Ainsi, lorsqu’un administré décide de contester un acte administratif, il est souvent envisagé une procédure en urgence (référé suspension, référé liberté, référé mesures utiles).

La recherche de l’efficacité milite en faveur d’une telle stratégie.

Par exemple, si vous sollicitez l’annulation du permis de construire délivré par une commune pour l’édification d’un immeuble, il peut être opportun d’obtenir une décision avant que la construction soit réalisée. Ou encore, si vous attaquez un refus de visa alors que vous avez obtenu le regroupement familial et que vos enfants se trouvent bloqués dans un autre pays, il est nécessaire d’avoir une décision dans les meilleurs délais.

Dès lors, il sera nécessaire de démontrer l’existence d’une situation d’urgence.

La difficulté tient à ce que la notion d’urgence en droit administratif diffère quelque peu de celle du langage commun.

Par exemple, en droit administratif routier, il ne suffit pas de démontrer que la détention du permis de conduire est indispensable à la poursuite de l’activité professionnelle puisque le juge peut arguer des exigences de protection et sécurité routière pour refuser d’examiner en urgence le recours.

Il est ainsi régulièrement jugé « qu’eu égard à la gravité d’une telle infraction, l’exécution de la décision litigieuse répond aux exigences primordiales de protection et de sécurité routière. Dans ces circonstances, la condition d’urgence, qui doit s’apprécier objectivement et globalement, ne saurait être regardée comme remplie ». Cela peut paraître choquant lorsque la décision de l’administration est manifestement illégale.

Pis encore, si à la lecture de l’argumentaire écrit déposé par le justiciable le juge estime qu’il n’existe pas d’urgence, il peut refuser de faire droit à la demande sans entendre préalablement les parties à l’audience.

Très concrètement, le juge se fonde alors sur l’article L. 522-3 du code de justice administrative pour prendre une ordonnance de tri et rejeter la requête immédiatement.

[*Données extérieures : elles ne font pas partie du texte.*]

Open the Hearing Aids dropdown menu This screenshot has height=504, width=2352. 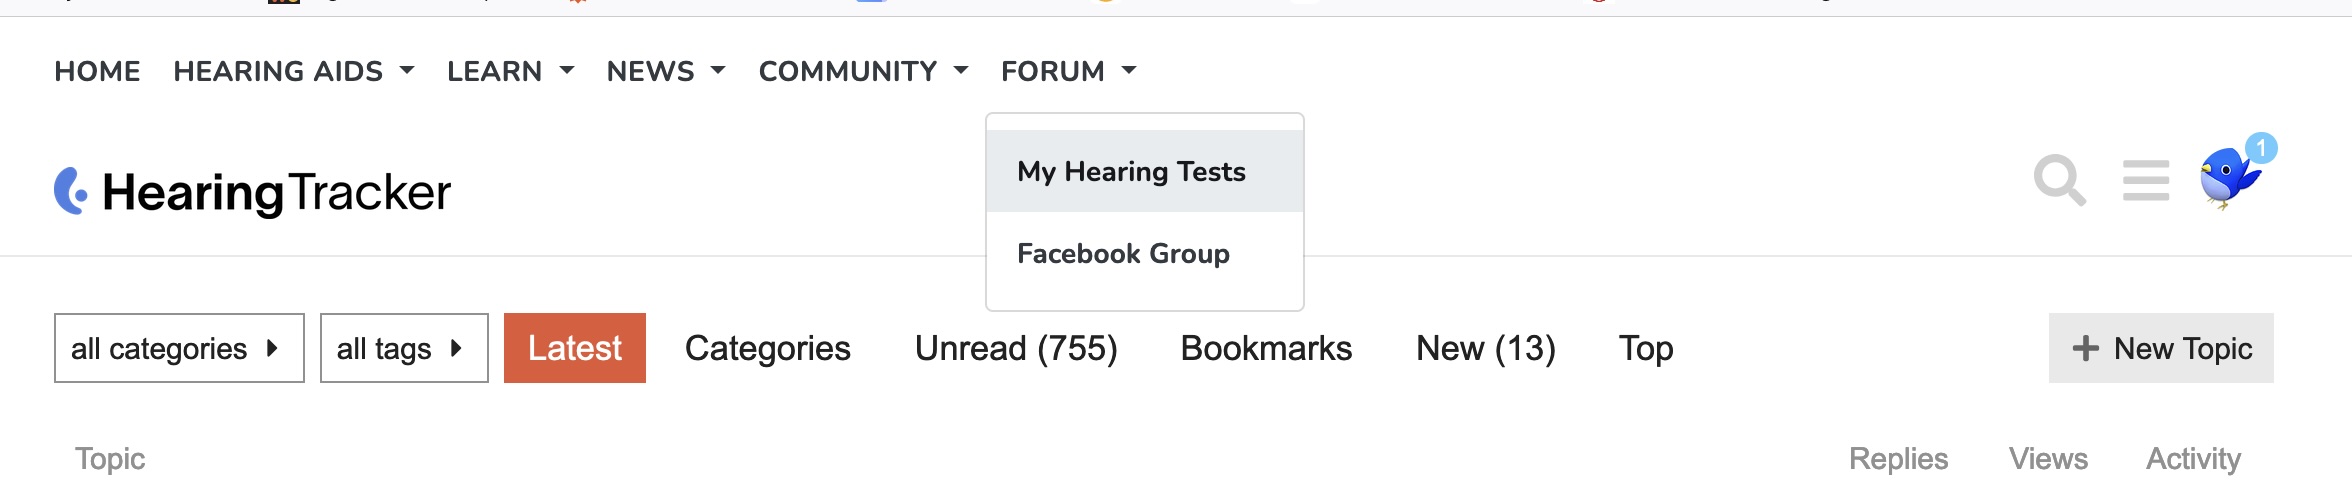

«Lorsque la demande ne présente pas un caractère d’urgence ou lorsqu’il apparaît manifeste, au vu de la demande, que celle-ci ne relève pas de la compétence de la juridiction administrative, qu’elle est irrecevable ou qu’elle est mal fondée, le juge des référés peut la rejeter par une ordonnance motivée sans qu’il y ait lieu d’appliquer les deux premiers alinéas de l’article L.522-1».

Il convient donc de développer longuement l’argumentaire écrit et plus l’argumentation la partie dédiée à l’urgence, puis d’y joindre de nombreuses pièces justificatives. 

Lors du colloque du 29 novembre 2019, Jean-Denis COMBREXELLE, président de la section du contentieux du Conseil d’Etat, a estimé que « la capacité du juge à traiter de l’urgence n’est plus simplement une question de procédure mais devient un élement de fond qui caractèrise la capacité ou l’incapacité d’un système de droit national à garantir la sécurité juridique ».

Précisément, si le défaut d’urgence est invoqué systématiquement pour rejeter un recours, cela pourrait laisser perplexe quant à la capacité du juge à garantir le respect des règles de droit par l’administration.

Ce propos semble plus en adéquation avec le sens premier de la notion d’urgence et rassure quant l’effectivité du contrôle des actes administratifs par le juge.